Crónica del alma (+Audio)


Cuando el dolor es grande hasta los hombres lloran con lágrimas de mujer. Y eso he visto hoy: corazones rotos, lágrimas a borbotones, llantos incontrolables, pero también a un batallón de hombres y mujeres profesando amor y cariño sin límites al inolvidable amigo: Radamendy Hernández Zayas.

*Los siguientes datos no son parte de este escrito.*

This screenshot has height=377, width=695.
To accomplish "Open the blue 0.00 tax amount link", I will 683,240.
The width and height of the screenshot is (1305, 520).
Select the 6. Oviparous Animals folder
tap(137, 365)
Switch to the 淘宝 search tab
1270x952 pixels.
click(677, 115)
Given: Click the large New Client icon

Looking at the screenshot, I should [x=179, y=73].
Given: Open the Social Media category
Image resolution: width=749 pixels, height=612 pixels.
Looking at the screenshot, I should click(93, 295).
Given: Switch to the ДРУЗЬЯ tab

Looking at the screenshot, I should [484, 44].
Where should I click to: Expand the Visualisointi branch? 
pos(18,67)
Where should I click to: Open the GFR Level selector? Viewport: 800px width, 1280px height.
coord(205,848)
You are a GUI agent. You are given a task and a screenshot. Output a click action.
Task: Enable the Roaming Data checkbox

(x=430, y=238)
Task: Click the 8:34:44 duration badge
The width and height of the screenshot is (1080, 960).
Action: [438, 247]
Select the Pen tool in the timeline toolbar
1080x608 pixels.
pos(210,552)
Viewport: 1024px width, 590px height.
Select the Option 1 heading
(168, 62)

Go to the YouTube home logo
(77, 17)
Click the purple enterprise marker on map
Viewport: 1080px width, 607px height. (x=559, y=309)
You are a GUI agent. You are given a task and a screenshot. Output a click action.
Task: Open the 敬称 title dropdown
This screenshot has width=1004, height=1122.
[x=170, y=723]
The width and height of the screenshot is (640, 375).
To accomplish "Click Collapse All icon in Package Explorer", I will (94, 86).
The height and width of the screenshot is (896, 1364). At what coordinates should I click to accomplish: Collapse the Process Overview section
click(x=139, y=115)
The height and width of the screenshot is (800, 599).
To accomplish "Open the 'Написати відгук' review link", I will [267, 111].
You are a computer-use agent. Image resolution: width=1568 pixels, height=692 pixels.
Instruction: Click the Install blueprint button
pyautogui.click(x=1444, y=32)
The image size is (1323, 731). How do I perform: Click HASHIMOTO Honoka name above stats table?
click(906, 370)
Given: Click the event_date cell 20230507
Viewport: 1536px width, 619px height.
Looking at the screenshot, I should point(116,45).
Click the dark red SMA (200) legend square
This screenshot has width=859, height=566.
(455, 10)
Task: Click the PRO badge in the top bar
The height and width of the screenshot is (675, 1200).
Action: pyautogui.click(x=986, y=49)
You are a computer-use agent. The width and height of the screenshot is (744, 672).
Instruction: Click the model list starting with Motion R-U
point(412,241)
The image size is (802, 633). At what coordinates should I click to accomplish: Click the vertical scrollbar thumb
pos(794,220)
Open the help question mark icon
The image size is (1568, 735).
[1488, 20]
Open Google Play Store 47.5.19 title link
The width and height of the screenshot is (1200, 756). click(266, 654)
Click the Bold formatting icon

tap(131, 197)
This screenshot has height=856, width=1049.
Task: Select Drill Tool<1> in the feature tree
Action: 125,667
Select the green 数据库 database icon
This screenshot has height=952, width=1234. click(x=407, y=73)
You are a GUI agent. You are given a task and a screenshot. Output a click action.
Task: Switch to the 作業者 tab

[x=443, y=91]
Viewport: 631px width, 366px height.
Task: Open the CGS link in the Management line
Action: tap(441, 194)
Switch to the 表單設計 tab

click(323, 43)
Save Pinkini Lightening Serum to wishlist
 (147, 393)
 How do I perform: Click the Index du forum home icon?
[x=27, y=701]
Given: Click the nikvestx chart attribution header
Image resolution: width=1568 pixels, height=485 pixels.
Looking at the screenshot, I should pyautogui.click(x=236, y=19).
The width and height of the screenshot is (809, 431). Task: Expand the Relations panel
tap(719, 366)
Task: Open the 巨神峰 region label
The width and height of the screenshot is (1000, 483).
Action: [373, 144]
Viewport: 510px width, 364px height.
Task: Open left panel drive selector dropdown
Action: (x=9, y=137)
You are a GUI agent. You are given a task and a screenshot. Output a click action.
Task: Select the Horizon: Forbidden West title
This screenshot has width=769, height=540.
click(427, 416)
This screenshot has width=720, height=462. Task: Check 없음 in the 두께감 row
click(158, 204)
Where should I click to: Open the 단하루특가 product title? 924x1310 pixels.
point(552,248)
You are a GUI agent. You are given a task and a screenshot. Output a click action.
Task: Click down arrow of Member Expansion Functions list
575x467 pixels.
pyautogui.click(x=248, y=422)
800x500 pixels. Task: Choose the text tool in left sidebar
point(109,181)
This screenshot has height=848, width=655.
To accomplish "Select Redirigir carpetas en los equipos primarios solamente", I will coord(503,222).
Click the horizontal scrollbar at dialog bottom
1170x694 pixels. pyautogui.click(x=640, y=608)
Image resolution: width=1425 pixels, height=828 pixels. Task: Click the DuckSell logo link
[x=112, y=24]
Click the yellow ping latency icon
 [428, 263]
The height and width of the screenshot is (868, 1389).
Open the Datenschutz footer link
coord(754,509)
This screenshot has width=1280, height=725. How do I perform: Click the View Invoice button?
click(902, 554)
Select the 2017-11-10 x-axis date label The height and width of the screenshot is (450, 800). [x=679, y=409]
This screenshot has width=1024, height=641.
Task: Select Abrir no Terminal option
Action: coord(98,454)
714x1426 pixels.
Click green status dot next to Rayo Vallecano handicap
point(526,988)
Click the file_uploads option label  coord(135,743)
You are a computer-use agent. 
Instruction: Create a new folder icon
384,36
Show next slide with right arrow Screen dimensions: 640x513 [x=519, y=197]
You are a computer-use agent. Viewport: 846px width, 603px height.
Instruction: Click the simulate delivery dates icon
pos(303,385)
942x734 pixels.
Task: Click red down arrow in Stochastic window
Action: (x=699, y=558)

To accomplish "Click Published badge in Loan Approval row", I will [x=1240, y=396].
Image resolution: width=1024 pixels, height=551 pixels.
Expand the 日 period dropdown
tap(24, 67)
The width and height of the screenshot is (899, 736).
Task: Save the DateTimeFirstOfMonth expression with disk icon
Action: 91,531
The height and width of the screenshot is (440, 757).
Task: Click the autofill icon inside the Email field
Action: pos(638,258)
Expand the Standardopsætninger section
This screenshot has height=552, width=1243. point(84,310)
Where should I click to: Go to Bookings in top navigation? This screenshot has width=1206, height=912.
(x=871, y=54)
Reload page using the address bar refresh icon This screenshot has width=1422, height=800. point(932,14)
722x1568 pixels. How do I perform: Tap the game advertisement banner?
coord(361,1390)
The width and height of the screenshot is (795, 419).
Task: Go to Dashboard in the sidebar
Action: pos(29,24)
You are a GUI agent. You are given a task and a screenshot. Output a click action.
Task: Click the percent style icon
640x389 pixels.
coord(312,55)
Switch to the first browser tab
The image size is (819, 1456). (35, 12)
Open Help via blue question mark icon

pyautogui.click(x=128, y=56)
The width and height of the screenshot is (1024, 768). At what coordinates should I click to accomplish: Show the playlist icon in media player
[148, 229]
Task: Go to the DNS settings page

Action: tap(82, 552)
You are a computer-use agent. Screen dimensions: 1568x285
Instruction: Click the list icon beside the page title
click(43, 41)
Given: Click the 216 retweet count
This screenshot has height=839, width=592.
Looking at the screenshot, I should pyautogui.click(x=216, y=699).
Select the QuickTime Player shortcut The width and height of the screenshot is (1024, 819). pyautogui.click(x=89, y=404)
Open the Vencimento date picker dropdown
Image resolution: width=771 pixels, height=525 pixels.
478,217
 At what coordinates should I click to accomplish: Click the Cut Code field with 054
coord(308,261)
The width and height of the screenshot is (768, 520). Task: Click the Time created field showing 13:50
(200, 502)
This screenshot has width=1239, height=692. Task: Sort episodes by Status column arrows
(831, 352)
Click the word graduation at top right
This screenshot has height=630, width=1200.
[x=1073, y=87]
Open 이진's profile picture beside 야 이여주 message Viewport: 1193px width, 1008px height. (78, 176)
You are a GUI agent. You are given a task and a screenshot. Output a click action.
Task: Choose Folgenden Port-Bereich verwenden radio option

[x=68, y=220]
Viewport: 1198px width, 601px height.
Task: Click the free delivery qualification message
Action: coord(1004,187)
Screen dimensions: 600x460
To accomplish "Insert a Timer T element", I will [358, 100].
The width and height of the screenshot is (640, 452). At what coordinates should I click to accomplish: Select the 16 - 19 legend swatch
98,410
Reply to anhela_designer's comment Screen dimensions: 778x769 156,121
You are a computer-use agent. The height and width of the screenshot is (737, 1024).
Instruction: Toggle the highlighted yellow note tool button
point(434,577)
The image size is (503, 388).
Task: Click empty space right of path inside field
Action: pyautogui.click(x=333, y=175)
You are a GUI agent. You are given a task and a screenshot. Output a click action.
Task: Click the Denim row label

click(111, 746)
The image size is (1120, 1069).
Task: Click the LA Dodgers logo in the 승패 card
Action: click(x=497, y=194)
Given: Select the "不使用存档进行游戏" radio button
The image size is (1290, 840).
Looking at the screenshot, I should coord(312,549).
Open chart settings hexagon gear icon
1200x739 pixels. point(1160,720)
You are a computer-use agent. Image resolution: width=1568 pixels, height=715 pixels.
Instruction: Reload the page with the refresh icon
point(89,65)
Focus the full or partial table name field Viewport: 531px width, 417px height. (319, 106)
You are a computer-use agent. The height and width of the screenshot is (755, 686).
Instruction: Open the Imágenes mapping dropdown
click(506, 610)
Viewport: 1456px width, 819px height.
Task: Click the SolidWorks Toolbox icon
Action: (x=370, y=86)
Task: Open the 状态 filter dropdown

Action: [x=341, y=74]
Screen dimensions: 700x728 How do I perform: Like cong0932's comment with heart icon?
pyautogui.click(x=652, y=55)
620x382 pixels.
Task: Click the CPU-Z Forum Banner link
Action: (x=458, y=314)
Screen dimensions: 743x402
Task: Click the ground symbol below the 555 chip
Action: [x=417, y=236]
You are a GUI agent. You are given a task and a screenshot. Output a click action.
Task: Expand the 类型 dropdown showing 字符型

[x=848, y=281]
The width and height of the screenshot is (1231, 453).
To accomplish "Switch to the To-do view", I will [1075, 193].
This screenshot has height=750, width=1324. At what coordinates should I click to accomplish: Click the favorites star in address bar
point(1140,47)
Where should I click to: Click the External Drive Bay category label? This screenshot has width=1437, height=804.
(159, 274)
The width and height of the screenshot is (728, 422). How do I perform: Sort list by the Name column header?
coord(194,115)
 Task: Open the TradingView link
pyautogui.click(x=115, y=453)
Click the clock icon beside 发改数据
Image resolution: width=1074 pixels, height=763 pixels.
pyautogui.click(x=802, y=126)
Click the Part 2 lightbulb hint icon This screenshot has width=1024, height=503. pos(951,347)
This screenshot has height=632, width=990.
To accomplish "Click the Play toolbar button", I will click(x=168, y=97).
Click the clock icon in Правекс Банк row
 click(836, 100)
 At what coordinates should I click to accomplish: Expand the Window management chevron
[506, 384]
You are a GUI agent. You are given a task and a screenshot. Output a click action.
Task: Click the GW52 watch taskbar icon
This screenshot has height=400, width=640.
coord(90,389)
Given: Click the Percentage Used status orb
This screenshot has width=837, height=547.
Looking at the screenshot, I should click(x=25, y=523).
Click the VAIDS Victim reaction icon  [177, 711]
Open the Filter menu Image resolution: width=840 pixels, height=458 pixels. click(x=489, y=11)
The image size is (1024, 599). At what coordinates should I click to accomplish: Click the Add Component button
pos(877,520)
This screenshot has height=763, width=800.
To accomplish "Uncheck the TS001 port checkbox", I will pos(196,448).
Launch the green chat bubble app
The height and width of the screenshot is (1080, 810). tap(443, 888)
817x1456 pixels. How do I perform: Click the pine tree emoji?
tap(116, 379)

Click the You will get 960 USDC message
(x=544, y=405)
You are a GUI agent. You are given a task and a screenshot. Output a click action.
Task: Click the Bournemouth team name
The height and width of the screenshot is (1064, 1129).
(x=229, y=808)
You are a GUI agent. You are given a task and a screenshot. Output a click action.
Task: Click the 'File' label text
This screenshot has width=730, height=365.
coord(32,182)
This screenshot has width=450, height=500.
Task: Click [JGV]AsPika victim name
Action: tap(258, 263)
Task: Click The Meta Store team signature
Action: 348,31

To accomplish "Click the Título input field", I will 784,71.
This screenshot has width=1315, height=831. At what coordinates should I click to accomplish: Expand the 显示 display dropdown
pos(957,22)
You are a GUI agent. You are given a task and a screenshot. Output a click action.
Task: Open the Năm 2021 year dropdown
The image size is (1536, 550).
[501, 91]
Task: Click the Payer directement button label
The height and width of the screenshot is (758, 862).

Octubre volvió con su carga de luto y dolor. Arrancó de su familia al excelente compañero, al excepcional esposo, al buen padre, al consejero de adolescentes, en fin, al hombre que nunca tuvo una frase para ofender a nadie. Así era él. Tal vez por eso decidió echar su suerte en la más bella de las profesiones: Educar.  Así comenzó como  docente en el año dos mil 4 como profesor de Física. Pero su alta sensibilidad y seria responsabilidad lo llevaron a ocupar diversa responsabilidades en el sector de educación.

Fue la ESBEC de Magueyal quien lo vio como Subdirector de producción y los resultados fueron excelentes. Se ganó no solo el respeto de los muchachos, sino el corazón de todos. Si posición política lo llevó a ingresar a las filas del partido Comunista de Cuba.

Hoy Radamendy no está. “ Ha muerto mi hombre”- Dijo su inseparable esposa Yomayda Mejías quien lo mira, lo llora una, y otra y otra vez con un llanto que brota de lo más profundo de su corazón. Desde que Dios envió su primer mensaje de muerte, ella se ligó mucho más a él y fueron un solo cuerpo y una sola alma.

Los culpables de que Radamendy fuera un hombre tan bueno fueron su adorada Reyna, la Negra y  Erasmo,  padres que en todo momento estuvieron con él.

Aquí están sus hijos Randy y Alexander, que han perdido la voz de tanto quererlo. Aquí está su familia, sus amigos, sus vecinos, sus compañeros y también está la BENDICION DIVINA de un Dios que lo va a recibir en su pecho como todo un hombre bueno.

Bendito seas en la gloria, Radamendy.